General Clark and Gov. Patrick Henry had the authority to issue colonelcies across the entire modern states of West Virginia, Kentucky, Indiana, Illinois, Ohio, Michigan and portions of and Western Pennsylvania were all created from the territory encompassed, or claimed by, the Colony of Virginia (Commonwealth of Virginia) at the time of further American independence in July 1776. Why Commonwealth Colonels?

Commonwealth is a traditional English term for a political community founded for the common good. Historically it has sometimes been synonymous with "republic". The noun "commonwealth", meaning "public welfare general good or advantage", dates from the 15th century. The term literally meant "common well-being". In the 17th century, the definition of "commonwealth" expanded from its original sense of "common good" or "commonweal" to mean "a state in which the supreme power is vested in the people; a republic or democratic state".  The term commonwealth also has affinity to the ideal of "common law".

By 1792 when Colonel Isaac Shelby became the First Governor there were as many as 100-250, perhaps more Kentucky District Colonels in the newly formed Commonwealth of Kentucky. Isaac Shelby himself was a North Carolina Colonel from Sullivan County, which later became part of the State of Franklin and then Tennessee. Col. Shelby moved to Kentucky in 1783, to land that he received as a bounty surveying for the Transylvania Colony in 1775. By this time most large landholders that immigrated to the Kentucky District which received a warrant deed as an American Revolutionary War Veteran were also called colonels honorarily based on land holdings and age. Many of these colonels and their colonists (settlers) became the legislators, sheriffs, and justices of the peace after Kentucky became a state. Colonels were also responsible for polling votes from the colonists in these early years. Prior to the establishment of the State Legislature and the formation of the State the "colonels" were the highest acting officials.

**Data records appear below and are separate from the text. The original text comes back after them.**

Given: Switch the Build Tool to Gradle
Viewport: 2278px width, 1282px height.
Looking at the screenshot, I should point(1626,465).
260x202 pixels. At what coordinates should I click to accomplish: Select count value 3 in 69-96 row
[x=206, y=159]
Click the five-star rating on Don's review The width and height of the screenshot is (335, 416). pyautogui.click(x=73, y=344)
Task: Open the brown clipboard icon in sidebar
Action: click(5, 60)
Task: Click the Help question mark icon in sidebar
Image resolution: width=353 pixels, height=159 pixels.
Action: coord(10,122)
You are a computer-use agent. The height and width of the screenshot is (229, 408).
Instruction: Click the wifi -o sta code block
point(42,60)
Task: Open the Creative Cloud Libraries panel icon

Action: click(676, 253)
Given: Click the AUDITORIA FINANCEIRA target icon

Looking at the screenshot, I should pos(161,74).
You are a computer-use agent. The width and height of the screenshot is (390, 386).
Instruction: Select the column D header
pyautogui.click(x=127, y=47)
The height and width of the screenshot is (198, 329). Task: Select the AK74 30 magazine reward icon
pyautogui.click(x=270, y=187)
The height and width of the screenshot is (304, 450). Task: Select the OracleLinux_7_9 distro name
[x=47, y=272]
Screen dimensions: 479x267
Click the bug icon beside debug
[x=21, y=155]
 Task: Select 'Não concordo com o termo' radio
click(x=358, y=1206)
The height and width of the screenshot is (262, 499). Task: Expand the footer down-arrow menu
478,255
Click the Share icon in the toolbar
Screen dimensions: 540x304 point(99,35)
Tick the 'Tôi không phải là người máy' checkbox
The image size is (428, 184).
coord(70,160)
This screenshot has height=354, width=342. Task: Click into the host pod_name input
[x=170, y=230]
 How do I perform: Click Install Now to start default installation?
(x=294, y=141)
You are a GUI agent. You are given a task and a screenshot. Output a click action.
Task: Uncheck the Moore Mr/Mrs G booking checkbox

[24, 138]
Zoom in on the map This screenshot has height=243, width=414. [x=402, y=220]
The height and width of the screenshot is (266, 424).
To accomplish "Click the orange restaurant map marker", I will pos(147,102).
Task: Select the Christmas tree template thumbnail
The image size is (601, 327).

Colonels continued under common law to issue commissions over landholdings, issue deeds now under the new government and all things that could be managed as the highest county officials until the Second Constitution in 1799 which did not provide powers to designate colonels or acknowledge their powers, nor did it prohibit the continuing emergence of new colonels as a customary title, but it did for justice of the peace, judges and other positions. By this time 9 counties became 30, subdivided by mostly colonels, there were hundreds of colonels. Daniel Boone, Isaac Shelby, John Bowman and of course, often called "General" or "Colonel George Rogers Clark" were all also land surveyors and governmental authorities; well-respected in their time. Col. Leonard Helm, Col. Benjamin Logan and Col. Daniel Boone were the among the highest authorities in Kentucke. The history does not end here, this is just a brief overview.

Colonels continued greatly in their prominence, until 1802 under an Act of Congress the Military Peace Establishment Act authorized the duties of the rank of "colonel" in the U.S. Army using the language "one colonel, one lieutenant-colonel, four majors, one adjutant, and twenty companies..." In Kentucky and Tennessee the traditions adopted of conferring colonelcy as a rite of passage, customarily, among one another under common law was dying out. As we understand, more than ever now, there are many more high and low points for Kentucky's Honorary Colonelcy in 1775, 1776, 1780, 1784, 1790, 1791, 1792, 1793, 1799, 1804, 1813, 1815, 1861, 1865, 1890, 1892, 1895, 1898, 1906, 1920, 1930, 1931, 1932, 1934, 1936, 1939, 1941, 1947, 1957, 1992, 2007. 2016, 2020 and other dates. Together have resulted in the ideals of the Kentucky Colonel becoming more and more commonplace as an honorary commission. Since 2007 more than 150,000 commissions have been issued in less that 15 years, a number that can sharply rise in 2020, considering basically anyone can now nominate a colonel which started on February 19, 2020.